ЗАДАНИЕ A
Воспроизведите фрагмент статьи о Донбассе, который начинается со слов, содержащих «В военном отношении», и заканчивается словами «Россию и заткнуться.».
ЗАДАНИЕ B
Продолжите статью о Донбассе, начав сразу после ее последнего предложения.

ФРАГМЕНТ ДОКУМЕНТА
Печальная роль Донбасса. В какую ловушку загнал себя Путин
В 2014 году Игорь Гиркин, он же Стрелков (Стрелок), стал лицом восстания против новой власти в Киеве на Донбассе. На самом деле он был не украинцем, а россиянином с сильными националистическими взглядами, который любил исторические реконструкции прошлых российских войн и работал на ФСБ (преемницу КГБ).
Об этом рассказывает заслуженный профессор военных исследований Королевского колледжа Лондона Лоуренс Фридман, перевод НВ.
Он был ветераном конфликтов, вспыхнувших на постсоветском пространстве после его распада, в том числе в Чечне. В феврале 2014 года, после того, как народное движение вынудило пророссийского президента Януковича бежать, Гиркин помог создать условия для аннексии Крыма, а затем перебрался на якобы русофильский Донбасс, став министром обороны самопровозглашенной так называемой «Донецкой народной республики».
Он сделал достаточно, чтобы помочь превратить то, что могло быть просто точечными беспорядками, в насильственный конфликт, но затем поссорился с Москвой по двум причинам. Сначала он привлекал к себе слишком много внимания, особенно после того, как его обвинили в крушении малайзийского авиалайнера MH17, за что его сейчас (заочно) судят в Нидерландах. Во-вторых, он расходился во мнениях по поводу политических целей. Он хотел, чтобы территория Донбасса (и по возможности как можно большая) вслед за Крымом стала частью Российской Федерации. Но Путин тогда сдержался.
В военном отношении России тогда, безусловно, было бы легче, чем сейчас добиться этого, но тогдашняя предпочтительная стратегия Путина заключалась в том, чтобы снова интегрировать Донбасс в состав Украины в соответствии с новой конституцией, которая гарантировала бы региону дополнительные права и возможность влиять на будущее политическое направление Киева. Гиркин считал, что это упущенная возможность. Его готовность высказать свое мнение и его публичность раздражали Москву, и поэтому ему было велено вернуться в Россию и заткнуться.
Путинская дилемма Донбасса
Чтобы следовать выбранной им стратегии, Путину сначала нужно было не допустить, чтобы сепаратисты проиграли украинским войскам. Он сделал это в августе 2014 года, введя в бой российские регулярные силы. Затем, нанеся несколько тяжелых ударов по украинским войскам, он согласился на переговоры о прекращении огня, что привело к подписанным в сентябре Минским соглашениям, которые были немного пересмотрены после новых боев в феврале следующего года. В принципе эти соглашения достигли его целей, но на практике они потерпели неудачу, потому что так и не были реализованы. Он застрял в субсидировании двух анклавов Донецка и Луганска, которые остались в подвешенном состоянии, в то время как Украина, с точки зрения Путина, продолжала свой вызывающий тревогу прозападный дрейф.

ПРЕДСТАВЛЕННЫЕ ДАННЫЕ

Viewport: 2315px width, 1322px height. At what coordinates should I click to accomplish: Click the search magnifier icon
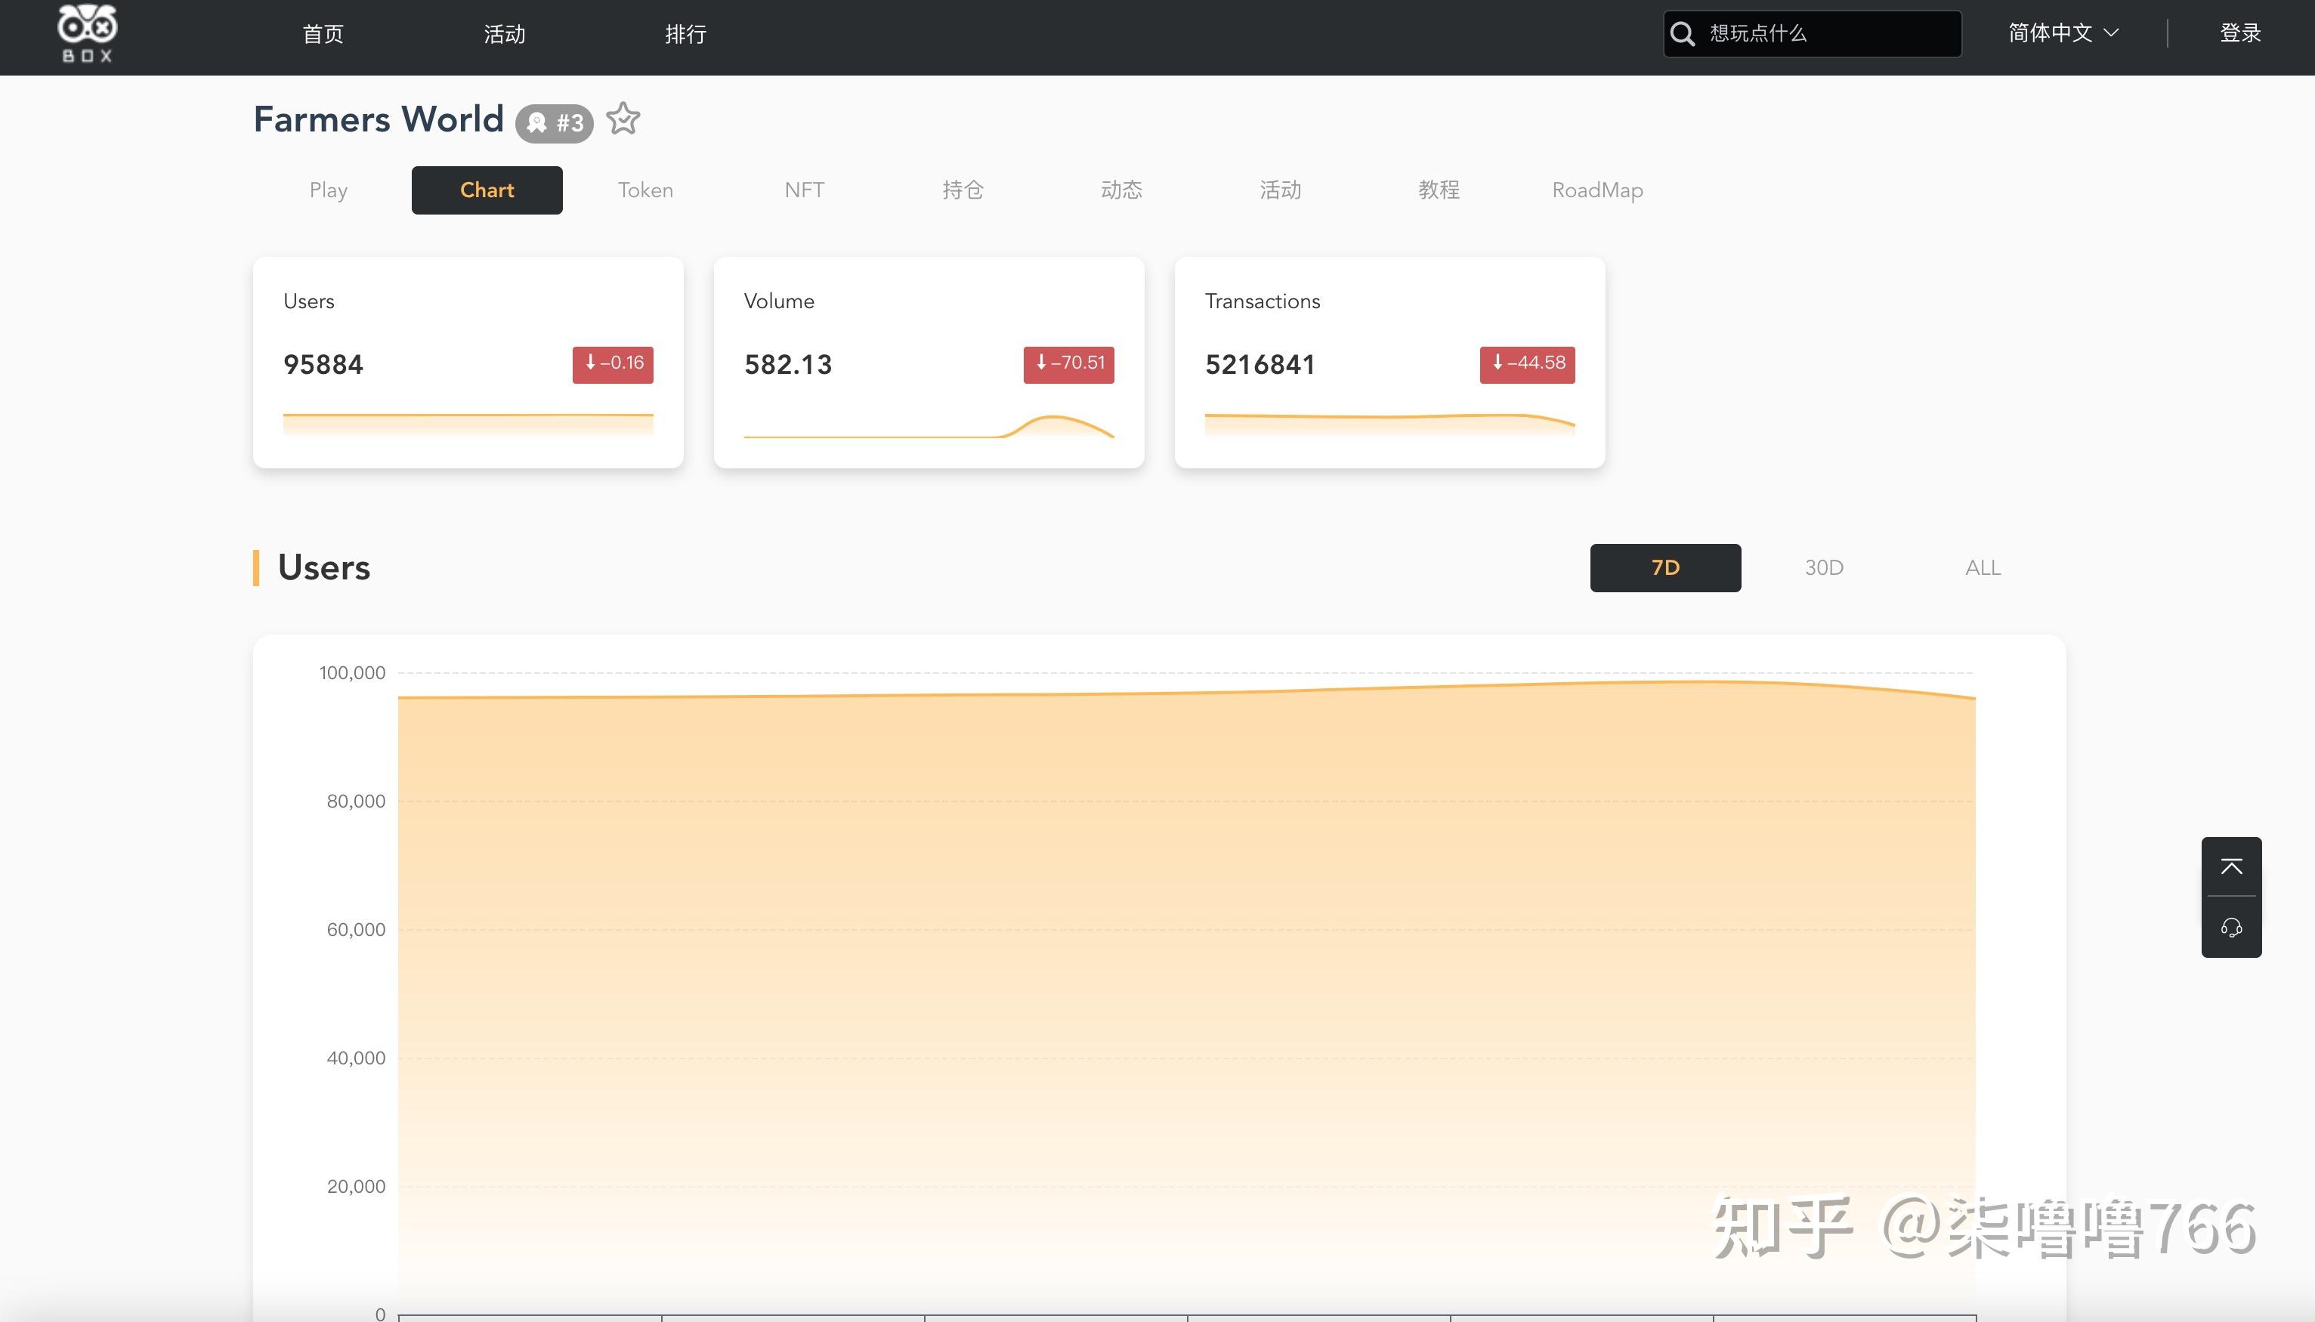click(x=1682, y=34)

ОТВЕТ A
В военном отношении России тогда, безусловно, было бы легче, чем сейчас добиться этого, но тогдашняя предпочтительная стратегия Путина заключалась в том, чтобы снова интегрировать Донбасс в состав Украины в соответствии с новой конституцией, которая гарантировала бы региону дополнительные права и возможность влиять на будущее политическое направление Киева. Гиркин считал, что это упущенная возможность. Его готовность высказать свое мнение и его публичность раздражали Москву, и поэтому ему было велено вернуться в Россию и заткнуться.

ОТВЕТ B
Признав, что его план 2014 года не работает, Путин должен был либо смириться со все более неудовлетворительным замороженным конфликтом, либо рискнуть и решить вопрос раз и навсегда, превратив Украину в государство-сателлит с послушным правительством. Есть много объяснений того, почему он начал эту войну, в том числе роль НАТО и требования нового порядка безопасности, но в ее основе всегда была Украина и неспособность Путина принять ее как независимое государство, отбросившее свои исторические связи с Россией, когда она повернулась к Западу.
Пока Путин разрабатывал свои планы, разочарованный Гиркин, не сумевший стать заметным в российской политике как неоимпериалист, продолжал сварливо комментировать события. Он объявил свой бывший анклав «свалкой», и сказал, что его обитатели живут гораздо хуже, чем в России или в Украине. Даже когда Путин отдал приказ о массовом наращивании сил вокруг Украины, он был настроен скептически. Ранее в этом году он правильно отметил, что мобилизованных войск недостаточно для завершения полного вторжения в Украину, предполагая, что самое большее, на что Путин решится — попытается провести ограниченную операцию на Донбассе.
После месяца войны Гиркин заметил, что была дана «катастрофически неверная оценка» украинских сил и что теперь существует риск долгой и изнурительной войны — «кровавого тяни-толкай». Теперь он смотрит на конфликт с еще более апокалиптической точки зрения. Однако его реакция на то, что война идет плохо, состоит не в том, чтобы посоветовать отказаться от нее, вместо этого он предлагает удвоить усилия, создать дополнительные резервы внутри России, перевести всю экономику на военный режим, разорвать все переговоры с Киевом; и стараться «освободить» больше территории для присоединения к России. Война, настаивает он, должна быть либо полностью выиграна, либо полностью проиграна. Он признает проигрыш как реальную возможность. При нынешнем положении дел осталось всего несколько недель, прежде чем силы на Донбассе уже не смогут действовать.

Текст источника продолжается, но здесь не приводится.